Reproduce the entries word for word, starting at the line that contains "Where should I click to: Click" and ending with the final line of the entries.

··········

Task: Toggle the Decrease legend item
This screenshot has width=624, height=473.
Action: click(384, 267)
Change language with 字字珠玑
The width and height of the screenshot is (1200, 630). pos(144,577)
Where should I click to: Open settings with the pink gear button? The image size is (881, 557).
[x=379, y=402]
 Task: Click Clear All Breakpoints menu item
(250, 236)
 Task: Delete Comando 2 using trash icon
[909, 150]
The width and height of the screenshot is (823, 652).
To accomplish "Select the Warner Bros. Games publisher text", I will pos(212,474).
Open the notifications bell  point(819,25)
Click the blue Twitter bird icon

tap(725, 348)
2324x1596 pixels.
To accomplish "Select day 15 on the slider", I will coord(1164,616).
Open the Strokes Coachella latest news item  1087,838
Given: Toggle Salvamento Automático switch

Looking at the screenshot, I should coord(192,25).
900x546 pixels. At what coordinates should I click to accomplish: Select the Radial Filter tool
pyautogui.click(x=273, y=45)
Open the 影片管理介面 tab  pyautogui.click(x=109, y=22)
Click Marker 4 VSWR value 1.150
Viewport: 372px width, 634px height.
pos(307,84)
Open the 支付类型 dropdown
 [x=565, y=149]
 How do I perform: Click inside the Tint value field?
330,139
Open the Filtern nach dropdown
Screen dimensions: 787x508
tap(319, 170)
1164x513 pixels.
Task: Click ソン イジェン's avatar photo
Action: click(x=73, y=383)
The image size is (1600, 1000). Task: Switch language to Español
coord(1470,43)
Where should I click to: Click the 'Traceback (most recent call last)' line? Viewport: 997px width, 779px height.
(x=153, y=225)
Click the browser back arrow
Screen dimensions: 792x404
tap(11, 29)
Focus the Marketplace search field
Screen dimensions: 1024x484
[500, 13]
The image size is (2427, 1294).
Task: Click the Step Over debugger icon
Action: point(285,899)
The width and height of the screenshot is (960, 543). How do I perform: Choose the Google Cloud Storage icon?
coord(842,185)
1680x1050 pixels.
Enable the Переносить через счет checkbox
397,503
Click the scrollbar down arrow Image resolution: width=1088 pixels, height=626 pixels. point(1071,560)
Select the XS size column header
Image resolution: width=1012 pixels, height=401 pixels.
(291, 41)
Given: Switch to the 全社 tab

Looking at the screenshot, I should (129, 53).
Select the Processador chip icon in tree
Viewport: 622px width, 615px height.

··········

FINISHED ANSWER:
Where should I click to: Click the 'Traceback (most recent call last)' line? Viewport: 997px width, 779px height.
(x=153, y=225)
Click the browser back arrow
Screen dimensions: 792x404
tap(11, 29)
Focus the Marketplace search field
Screen dimensions: 1024x484
[500, 13]
The image size is (2427, 1294).
Task: Click the Step Over debugger icon
Action: point(285,899)
The width and height of the screenshot is (960, 543). How do I perform: Choose the Google Cloud Storage icon?
coord(842,185)
1680x1050 pixels.
Enable the Переносить через счет checkbox
397,503
Click the scrollbar down arrow Image resolution: width=1088 pixels, height=626 pixels. point(1071,560)
Select the XS size column header
Image resolution: width=1012 pixels, height=401 pixels.
(291, 41)
Given: Switch to the 全社 tab

Looking at the screenshot, I should (129, 53).
Select the Processador chip icon in tree
Viewport: 622px width, 615px height.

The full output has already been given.